▶ [WHAT IS NEEDED]: Copy the stretch of the data center blog post from "Did you catch" through "a coherent whole.", changing "four horsemen" to "four pillars".

▶ [PASSAGE TO READ]:
---

The Blog

  • April 23, 2013
  • Data Center Revamp in Full Swing

    I saw an ad for a webcast the other day and it said in part:

    “The scope, scale and complexity of enterprise data centers is rapidly rising due to increased use of virtualization, cloud, big data and mobility. Applications and workloads are becoming more dynamic and volatile and IT staff are being asked to become more efficient and responsive. Automation across physical, virtual and cloud data centers is vital for effective operations and consistent service levels.”

    Did you catch the change?  Today it’s virtualization, cloud, big data and mobility the new four horsemen of business advance.  In case you’re wondering they replace social, SaaS, mobile and cloud.  Small difference?  Yeah, but big change.  If you were hip over the last five or so years you did the social, SaaS, etc. thing but if you missed the onramp, virtualization and big data give you a chance to save face.  You weren’t being overly conservative. No, no, NO! You were being prudent, waiting for the technologies to mature into a coherent whole.

    Really?  After all this time and all the disruptive innovation cycles, you were waiting?  Coherent?

---

▶ [GIVEN INFORMATION]:
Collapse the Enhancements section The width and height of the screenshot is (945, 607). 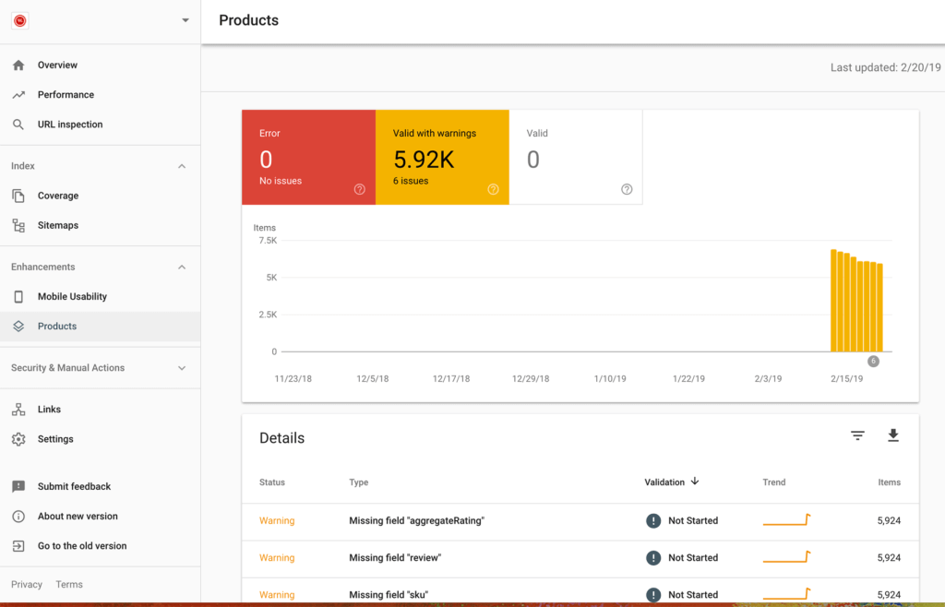(x=182, y=268)
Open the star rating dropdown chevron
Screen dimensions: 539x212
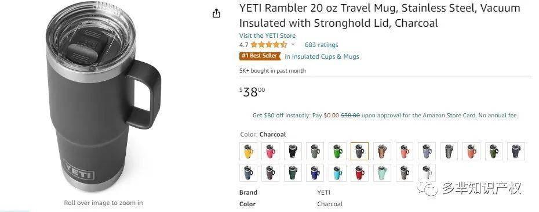(x=293, y=45)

---

▶ [SOLUTION]:
Did you catch the change?  Today it’s virtualization, cloud, big data and mobility the new four pillars of business advance.  In case you’re wondering they replace social, SaaS, mobile and cloud.  Small difference?  Yeah, but big change.  If you were hip over the last five or so years you did the social, SaaS, etc. thing but if you missed the onramp, virtualization and big data give you a chance to save face.  You weren’t being overly conservative. No, no, NO! You were being prudent, waiting for the technologies to mature into a coherent whole.